SUBDOMAINS:
For multi-language POS, URLs should be segregated into their respective GKMS’; all others should be marked deleted. For example, gkms_th_en (a secondary-language POS), should have ONLY www.expedia.co.th/en/* URLs, and gkms_th_th (the primary-language POS) should NOT have any www.expedia.co.th/en/* URLs.
Also, there will likely be a lot of strange sub-domains or even full domains outside of the given POS, after STAT and EDW URLs are imported. These should be marked “deleted” in the ds.SEO_StaticURLs feed and SMG re-run to get rid of them. Note that some sub-domains are likely acceptable; discretion required.
SEARCH PAGES:
Search pages within the POS’ domain are likely undesirable; e.g. http://www.expedia.de/Hotel-Search. Remove this similarly.

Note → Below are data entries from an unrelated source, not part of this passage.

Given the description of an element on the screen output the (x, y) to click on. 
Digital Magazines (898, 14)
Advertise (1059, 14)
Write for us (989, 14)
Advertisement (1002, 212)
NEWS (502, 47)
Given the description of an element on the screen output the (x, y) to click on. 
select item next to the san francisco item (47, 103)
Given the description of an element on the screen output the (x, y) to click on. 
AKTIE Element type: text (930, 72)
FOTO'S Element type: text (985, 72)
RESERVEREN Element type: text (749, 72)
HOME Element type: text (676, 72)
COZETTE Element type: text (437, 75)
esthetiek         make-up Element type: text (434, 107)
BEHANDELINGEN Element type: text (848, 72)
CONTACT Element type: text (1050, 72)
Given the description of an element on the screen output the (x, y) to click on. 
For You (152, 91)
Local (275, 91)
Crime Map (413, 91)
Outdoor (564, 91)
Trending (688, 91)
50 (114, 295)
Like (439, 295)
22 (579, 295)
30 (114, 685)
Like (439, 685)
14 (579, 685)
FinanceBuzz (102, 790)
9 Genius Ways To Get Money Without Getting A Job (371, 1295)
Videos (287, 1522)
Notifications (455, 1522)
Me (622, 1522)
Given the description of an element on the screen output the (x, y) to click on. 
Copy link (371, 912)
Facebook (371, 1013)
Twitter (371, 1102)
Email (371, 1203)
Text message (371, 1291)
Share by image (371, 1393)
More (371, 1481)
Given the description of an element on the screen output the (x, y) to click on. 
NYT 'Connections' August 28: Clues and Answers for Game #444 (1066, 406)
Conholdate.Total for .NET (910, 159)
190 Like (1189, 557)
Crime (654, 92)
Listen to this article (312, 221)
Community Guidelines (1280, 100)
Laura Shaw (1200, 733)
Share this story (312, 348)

An easy way to search for these is with a query like
select * from Site_URL with(nolock) where template_id = 102 and url_no_protocol like 'www.expedia.de/%' order by len(url)
or
select * from Site_URL with(nolock) where template_id = 102 and url_no_protocol like '%search' and url_no_protocol not like '%.packagesearch' order by len(url)
MOBILE PAGES:
Mobile pages are generally undesirable; e.g. https://www.expedia.se/m/trips. Remove these pages by marking as deleted in ds.seo_staticURLs
An easy way to search for these is with a query like
select * from Site_URL where template_id = 102 and url_no_protocol like 'www.expedia.se/m/%' order by len(url);
CMS URLs:
CMS URLs canonically end with slashes, but often show up in EDW and STAT without. These should be filtered out manually with something like
For VC deployments:
update ds.SEO_StaticURLs set deleted = 1 where deleted = 0 and template_id = 102 and url like 'http://{domain}/vc/{cms_top_dir}/%[^/]'
For non-VC deployments:
update ds.SEO_StaticURLs set deleted = 1 where deleted = 0 and template_id = 102 and url like 'http://{lob}.expedia.%[^/]'
“expedia-de” completed.
“travelocity-com” completed.
“lastminute-au” completed.
“expedia-th-en” completed.
“expedia-th-th” completed.